Un objet indémodable
Pour Philippe Manoeuvre, journaliste et critique musical, c'est bien la preuve que le vinyle a de beaux jours devant lui: "C'est très rassurant. C'est comme si les gens disaient que finalement de tout le 20ème siècle 'nous on garde le vinyle, on l'emmène avec nous, ça continue à nous plaire, ce n'est pas un objet périmé, on aime ça, on le collectionne, on l'écoute, on vit avec".
"Le vinyle c'est un objet culturel parfait, quand on réfléchit. C'est une chose étrange qui nous donne beaucoup de bonheur, plaisir, de nostalgie aussi parfois", s'extasie-t-il au micro d'Anaïs Matin.
Mais les vinyles, ce sont aussi des objets décoratifs. "Des jeunes sont très fiers d'avoir chez eux des vinyles des Clashs, des Sex-Pistols ou d'Elvis Presley", affirme le journaliste. "On fabrique même des cadres pour glisser les vinyles dedans, tout est prévu".
"C'est le jour de Pâques"
Alors ce Disquaire Day, c'est une occasion en or: "c'est un peu le jour de Pâques pour les amateurs de disques parce qu'il faut aller chez le disquaire indépendant, pas chez une grosse chaîne".
"Et il y a des disques de Prince, Bob Marley, Oasis, David Bowie etc.
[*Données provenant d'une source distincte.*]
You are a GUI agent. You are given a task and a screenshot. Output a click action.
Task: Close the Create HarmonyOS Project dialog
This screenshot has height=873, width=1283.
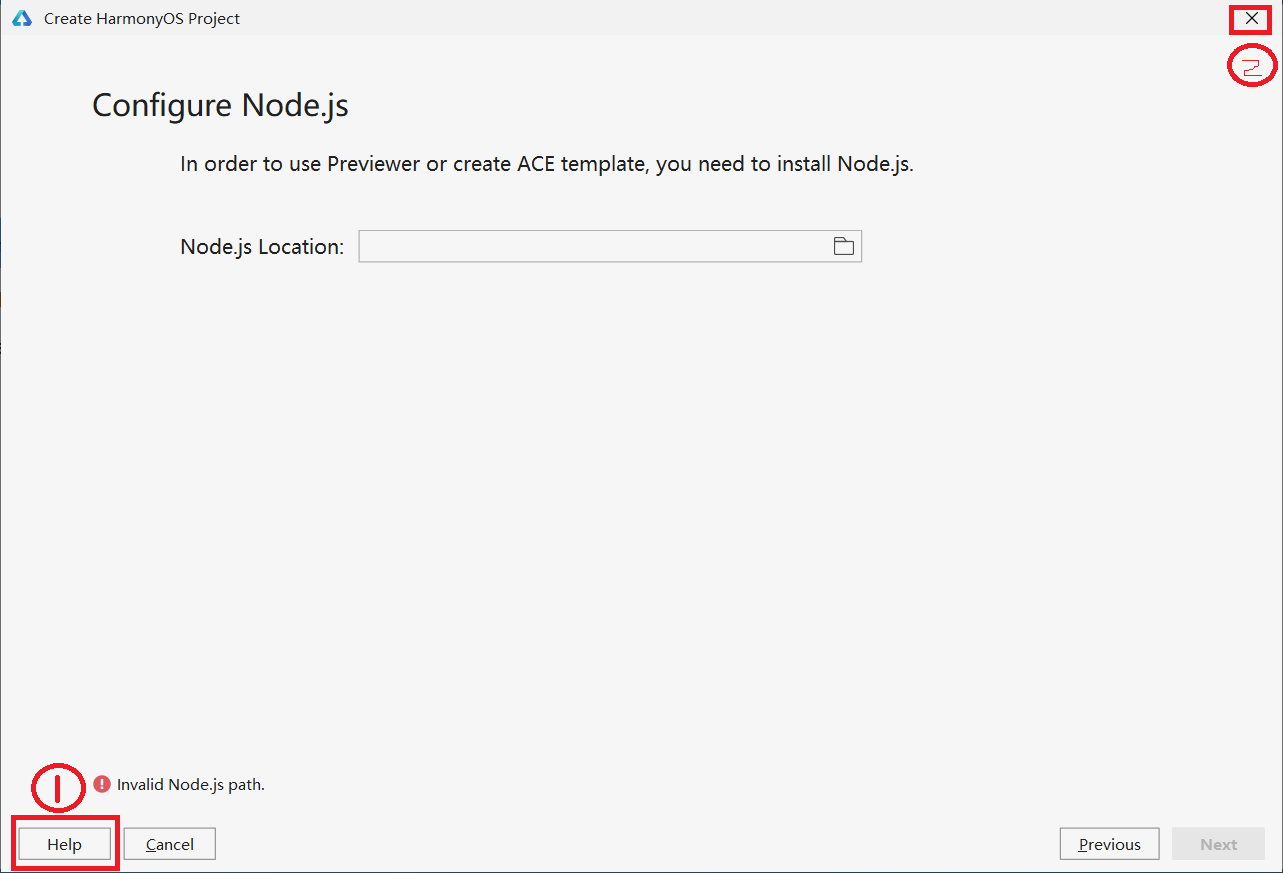pyautogui.click(x=1251, y=18)
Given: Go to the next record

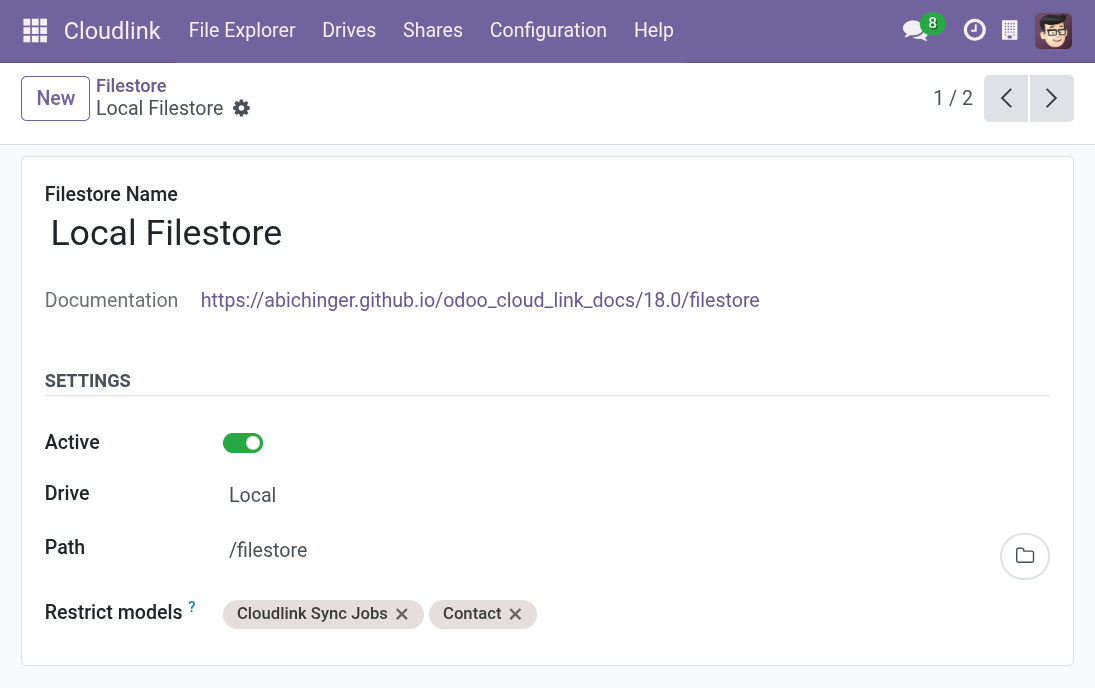Looking at the screenshot, I should pos(1051,98).
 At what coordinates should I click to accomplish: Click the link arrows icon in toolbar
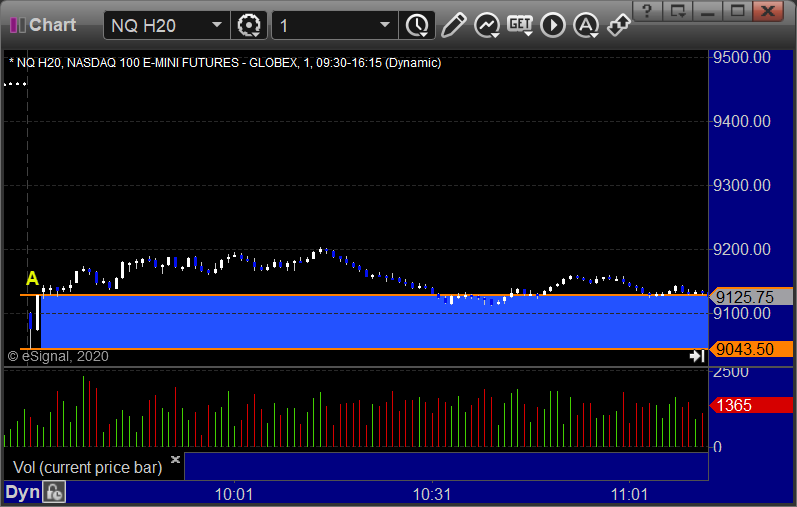point(619,25)
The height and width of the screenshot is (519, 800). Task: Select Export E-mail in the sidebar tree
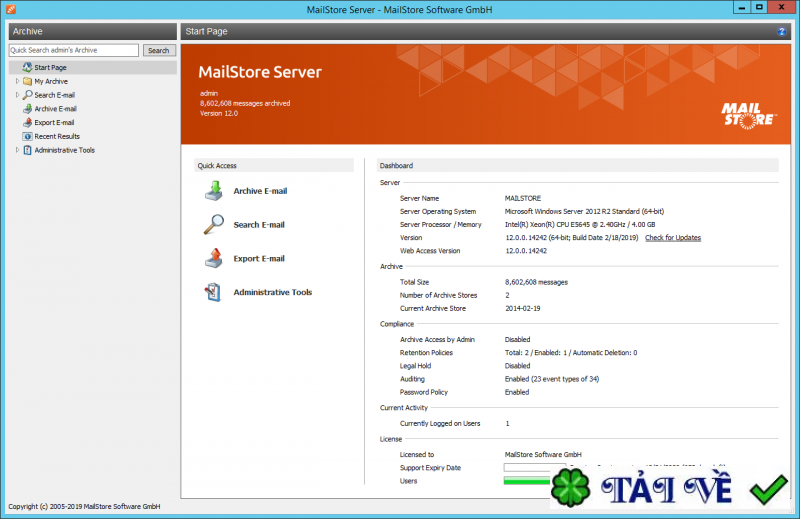pos(54,122)
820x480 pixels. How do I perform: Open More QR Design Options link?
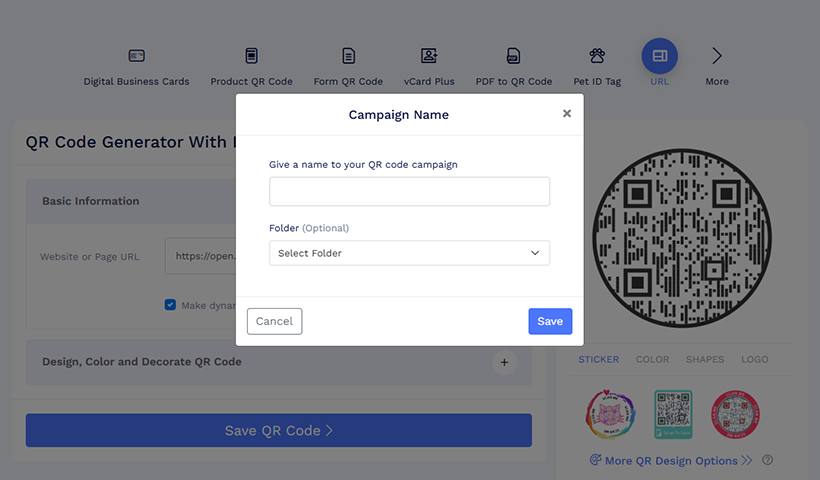click(671, 460)
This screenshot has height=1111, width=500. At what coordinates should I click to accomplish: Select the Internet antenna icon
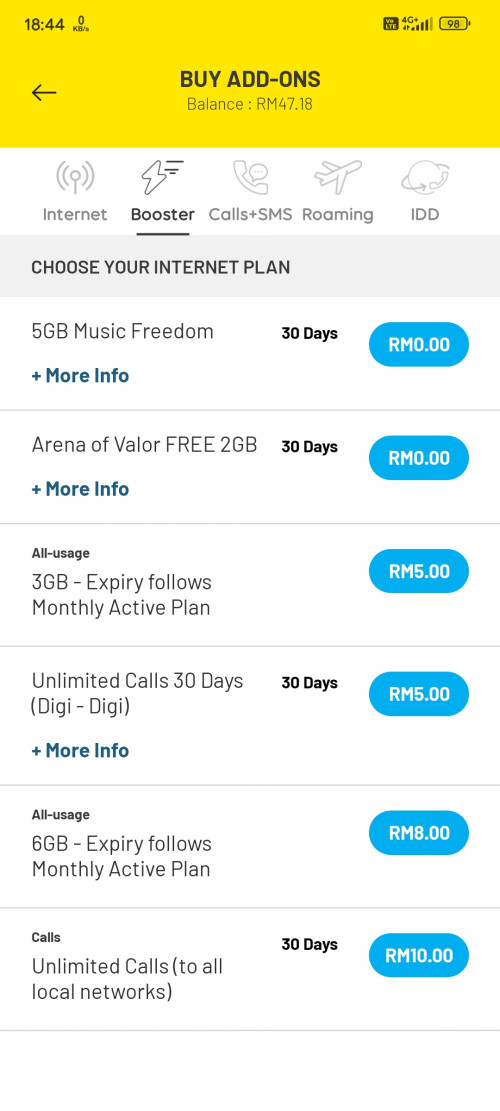click(x=75, y=177)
Cette année, il y a même un album live de David Bowie. Ça peut être des groupes moins connus, des groupes de rap aussi parce qu'ils s'y mettent".
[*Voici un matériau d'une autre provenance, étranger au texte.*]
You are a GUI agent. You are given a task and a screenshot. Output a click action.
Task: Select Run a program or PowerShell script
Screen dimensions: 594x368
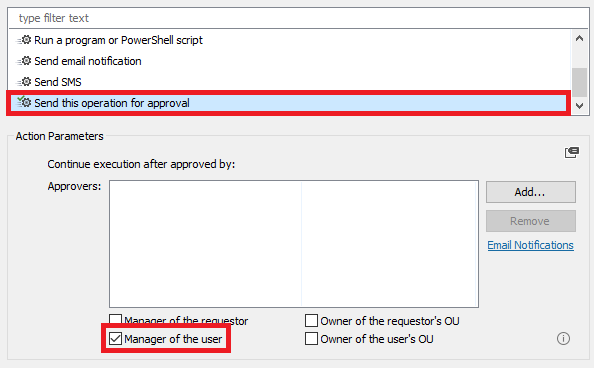pos(118,40)
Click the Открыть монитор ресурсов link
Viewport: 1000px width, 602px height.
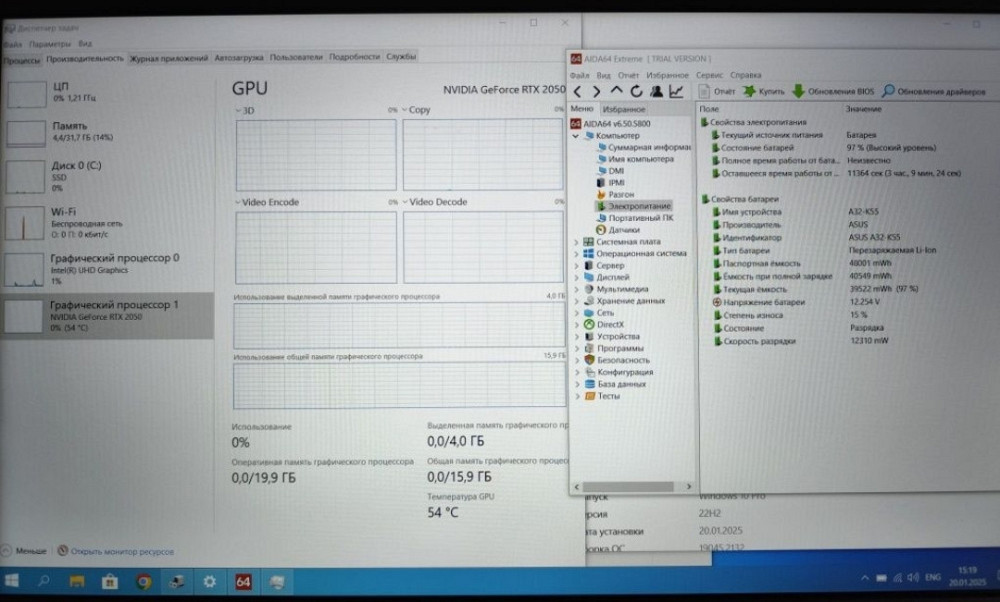115,551
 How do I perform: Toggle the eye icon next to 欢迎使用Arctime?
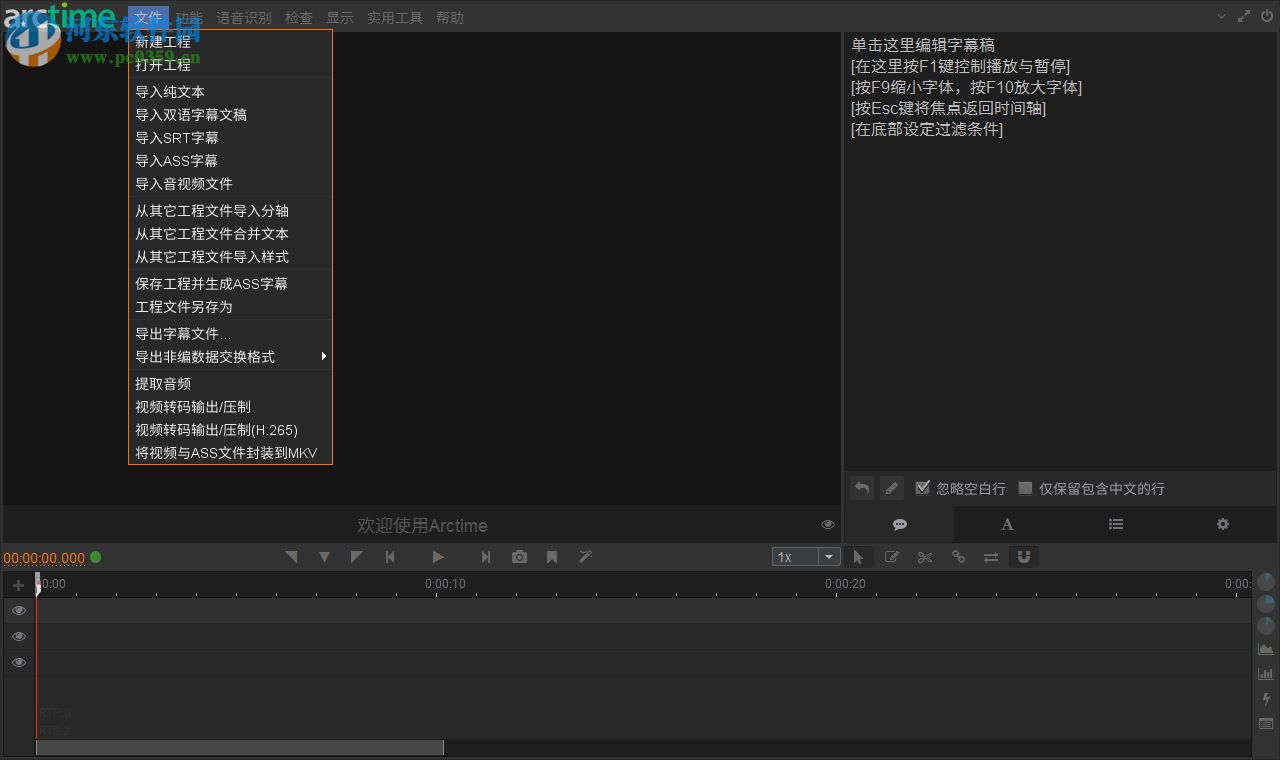tap(827, 524)
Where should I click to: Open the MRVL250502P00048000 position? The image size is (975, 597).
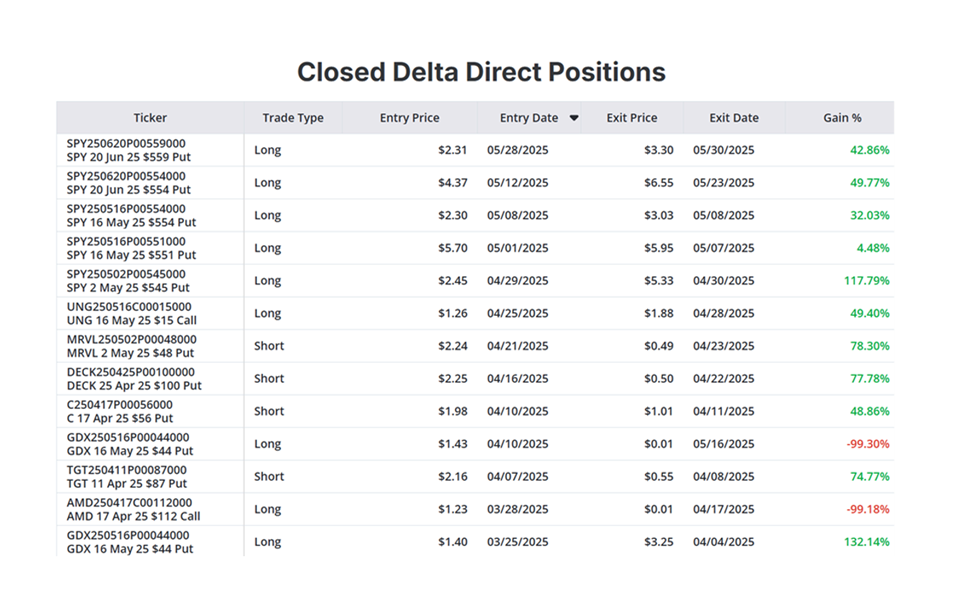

Pour tous ceux qui se déplaceront, "vous allez trouver ces éditions rares, il y a Etienne Daho, Eurythmics etc". Car petite particularité pour attirer, "ils fabriquent des disques nouveaux qui sont mis en vente le samedi". Par conséquent: "devant tous les disquaires indépendants de France en ce moment, il y a des queues qui se forment. Parfois une centaine de personnes attendent l'ouverture des magasins parce que ce sont des éditions rares, limitées et qu'on va augmenter chacun à son rêve".
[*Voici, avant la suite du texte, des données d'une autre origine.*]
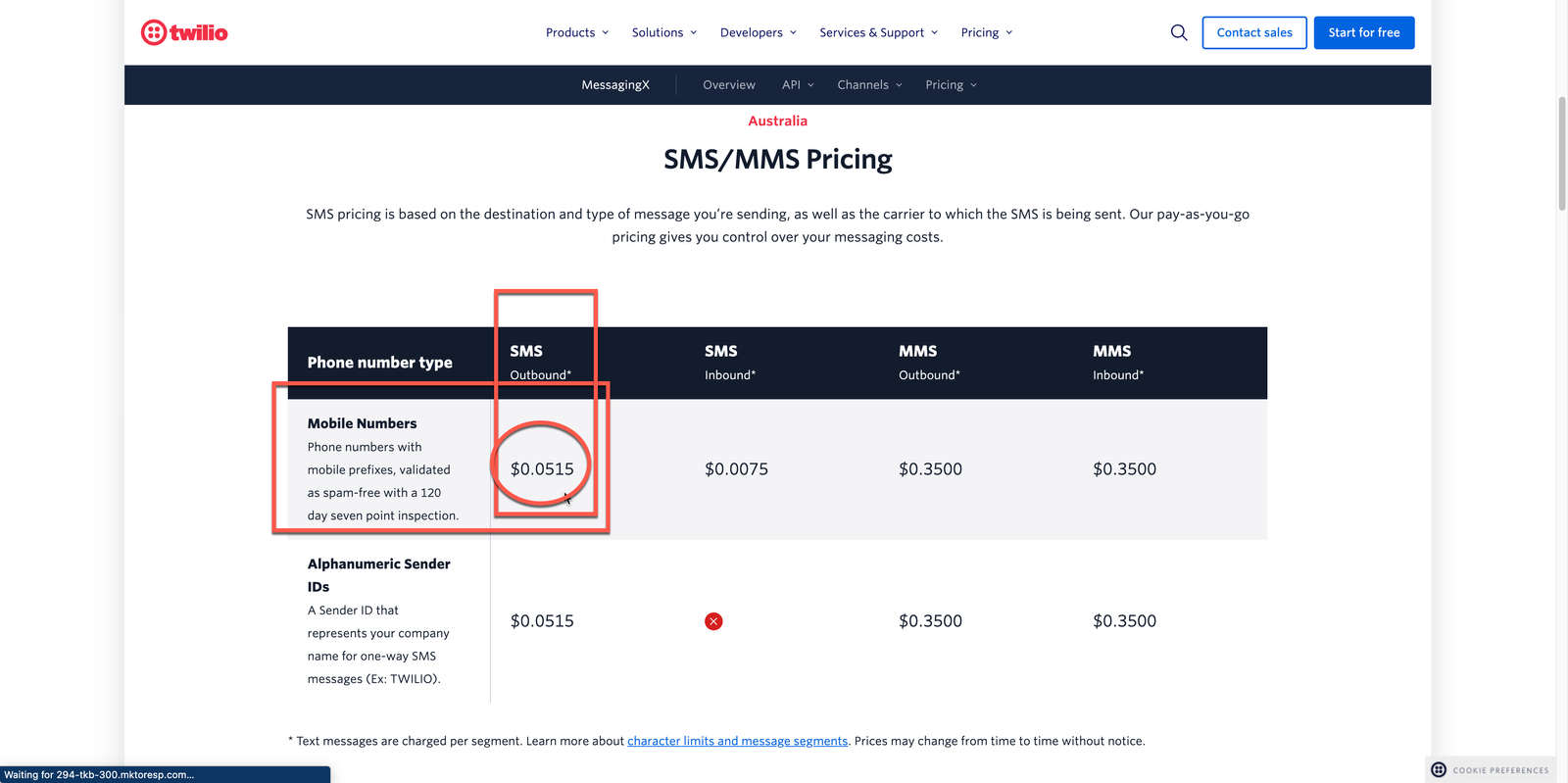The width and height of the screenshot is (1568, 783).
Task: Click the Start for free button
Action: [1363, 32]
"C'est le côté collectionneur cher aux amateurs de vinyles", remarque Philippe Manoeuvre.
Mais cette ferveur peut également pousser à dépenser des sommes astronomiques. Certains vinyles rares coûtent de plus en plus cher. Il explique ce phénomène: "c'est la collectionnite. Par exemple, la première édition des Beatles Please Please Me, c'est un disque qui s'est vendu à des millions d'exemplaires. Mais la première édition anglaise n'a duré que quelques semaines, et il y en a un qui vient de se vendre 9.000 euros sur Ebay. C'est un disque très très rare".
Les disques de Philippe Manoeuvre
Son tout premier vinyle? "C'était en 1968, j'avais 14 ans, et avec mon argent de poche je me suis acheté un disque des Equals qui s'appelait Baby, Come Back. C'était du rock. Et à l'époque on avait 5 francs d'argent de poche par semaine et miraculeusement un disque coûtait 4,80 francs", se rappelle-t-il.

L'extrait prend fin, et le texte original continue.